• _TASK TO CARRY OUT_:
Copy out, word for word, the lines of the records from the very first one through the line containing "tap(1534, 32)", including both ends.

• _DATA PROVIDED_:
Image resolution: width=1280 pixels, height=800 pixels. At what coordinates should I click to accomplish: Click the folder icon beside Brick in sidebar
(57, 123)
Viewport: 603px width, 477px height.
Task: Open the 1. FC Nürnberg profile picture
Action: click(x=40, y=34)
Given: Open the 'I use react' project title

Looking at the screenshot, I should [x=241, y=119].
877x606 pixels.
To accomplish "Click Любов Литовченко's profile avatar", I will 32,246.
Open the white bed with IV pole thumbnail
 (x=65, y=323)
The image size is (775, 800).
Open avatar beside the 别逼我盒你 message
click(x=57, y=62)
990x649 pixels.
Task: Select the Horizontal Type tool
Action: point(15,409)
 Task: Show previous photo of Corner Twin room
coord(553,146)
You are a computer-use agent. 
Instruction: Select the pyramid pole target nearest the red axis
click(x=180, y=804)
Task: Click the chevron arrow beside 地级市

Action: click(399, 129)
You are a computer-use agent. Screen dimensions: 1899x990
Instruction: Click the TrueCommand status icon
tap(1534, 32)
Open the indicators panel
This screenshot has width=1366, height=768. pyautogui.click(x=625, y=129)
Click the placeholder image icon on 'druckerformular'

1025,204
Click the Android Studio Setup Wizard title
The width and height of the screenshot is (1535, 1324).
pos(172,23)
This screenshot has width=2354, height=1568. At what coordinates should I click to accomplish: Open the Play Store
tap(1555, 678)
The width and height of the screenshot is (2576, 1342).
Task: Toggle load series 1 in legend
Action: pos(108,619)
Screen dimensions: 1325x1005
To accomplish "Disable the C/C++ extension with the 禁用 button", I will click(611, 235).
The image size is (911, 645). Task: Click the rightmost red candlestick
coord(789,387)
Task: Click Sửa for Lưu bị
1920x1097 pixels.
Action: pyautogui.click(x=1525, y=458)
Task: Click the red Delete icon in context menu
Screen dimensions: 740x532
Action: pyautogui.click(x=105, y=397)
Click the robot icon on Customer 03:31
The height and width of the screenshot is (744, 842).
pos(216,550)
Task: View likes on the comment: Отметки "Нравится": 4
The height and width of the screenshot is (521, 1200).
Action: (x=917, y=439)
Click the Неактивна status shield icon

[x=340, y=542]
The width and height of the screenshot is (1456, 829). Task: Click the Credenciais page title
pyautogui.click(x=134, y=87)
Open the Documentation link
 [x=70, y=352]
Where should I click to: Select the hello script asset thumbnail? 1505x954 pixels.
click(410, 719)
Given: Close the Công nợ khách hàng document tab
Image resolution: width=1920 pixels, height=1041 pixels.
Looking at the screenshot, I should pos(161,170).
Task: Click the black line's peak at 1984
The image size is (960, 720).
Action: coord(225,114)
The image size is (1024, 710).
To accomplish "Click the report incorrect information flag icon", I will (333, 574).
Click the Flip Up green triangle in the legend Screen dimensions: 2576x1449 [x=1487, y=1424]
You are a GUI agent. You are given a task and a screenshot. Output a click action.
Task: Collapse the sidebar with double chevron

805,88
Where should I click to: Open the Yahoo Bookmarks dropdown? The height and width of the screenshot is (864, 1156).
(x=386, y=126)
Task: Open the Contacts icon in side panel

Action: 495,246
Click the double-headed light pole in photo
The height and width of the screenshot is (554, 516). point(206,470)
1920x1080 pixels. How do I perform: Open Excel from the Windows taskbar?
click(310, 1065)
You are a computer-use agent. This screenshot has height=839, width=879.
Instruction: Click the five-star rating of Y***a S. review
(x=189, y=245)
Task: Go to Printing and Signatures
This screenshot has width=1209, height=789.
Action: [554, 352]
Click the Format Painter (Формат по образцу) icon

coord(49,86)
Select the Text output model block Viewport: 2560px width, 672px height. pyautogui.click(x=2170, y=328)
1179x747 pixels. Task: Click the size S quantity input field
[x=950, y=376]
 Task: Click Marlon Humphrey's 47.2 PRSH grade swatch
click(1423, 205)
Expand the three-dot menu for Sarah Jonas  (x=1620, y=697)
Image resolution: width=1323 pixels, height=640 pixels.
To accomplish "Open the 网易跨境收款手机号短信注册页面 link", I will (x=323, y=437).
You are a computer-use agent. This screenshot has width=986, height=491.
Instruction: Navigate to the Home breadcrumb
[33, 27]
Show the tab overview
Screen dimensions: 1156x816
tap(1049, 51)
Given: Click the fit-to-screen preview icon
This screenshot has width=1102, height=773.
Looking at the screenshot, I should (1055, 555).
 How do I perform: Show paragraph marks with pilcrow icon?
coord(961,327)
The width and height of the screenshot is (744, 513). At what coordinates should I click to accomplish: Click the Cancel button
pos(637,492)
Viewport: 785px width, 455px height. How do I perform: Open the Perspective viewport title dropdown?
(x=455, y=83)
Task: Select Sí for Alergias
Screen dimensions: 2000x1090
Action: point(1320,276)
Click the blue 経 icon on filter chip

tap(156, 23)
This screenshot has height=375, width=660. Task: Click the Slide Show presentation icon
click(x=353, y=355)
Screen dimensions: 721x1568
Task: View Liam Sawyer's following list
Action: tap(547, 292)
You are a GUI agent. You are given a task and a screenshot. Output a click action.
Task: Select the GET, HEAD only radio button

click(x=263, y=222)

• _FINISHED ANSWER_:
Image resolution: width=1280 pixels, height=800 pixels. At what coordinates should I click to accomplish: Click the folder icon beside Brick in sidebar
(57, 123)
Viewport: 603px width, 477px height.
Task: Open the 1. FC Nürnberg profile picture
Action: click(x=40, y=34)
Given: Open the 'I use react' project title

Looking at the screenshot, I should [x=241, y=119].
877x606 pixels.
To accomplish "Click Любов Литовченко's profile avatar", I will 32,246.
Open the white bed with IV pole thumbnail
 (x=65, y=323)
The image size is (775, 800).
Open avatar beside the 别逼我盒你 message
click(x=57, y=62)
990x649 pixels.
Task: Select the Horizontal Type tool
Action: point(15,409)
 Task: Show previous photo of Corner Twin room
coord(553,146)
You are a computer-use agent. 
Instruction: Select the pyramid pole target nearest the red axis
click(x=180, y=804)
Task: Click the chevron arrow beside 地级市

Action: click(399, 129)
You are a computer-use agent. Screen dimensions: 1899x990
Instruction: Click the TrueCommand status icon
tap(1534, 32)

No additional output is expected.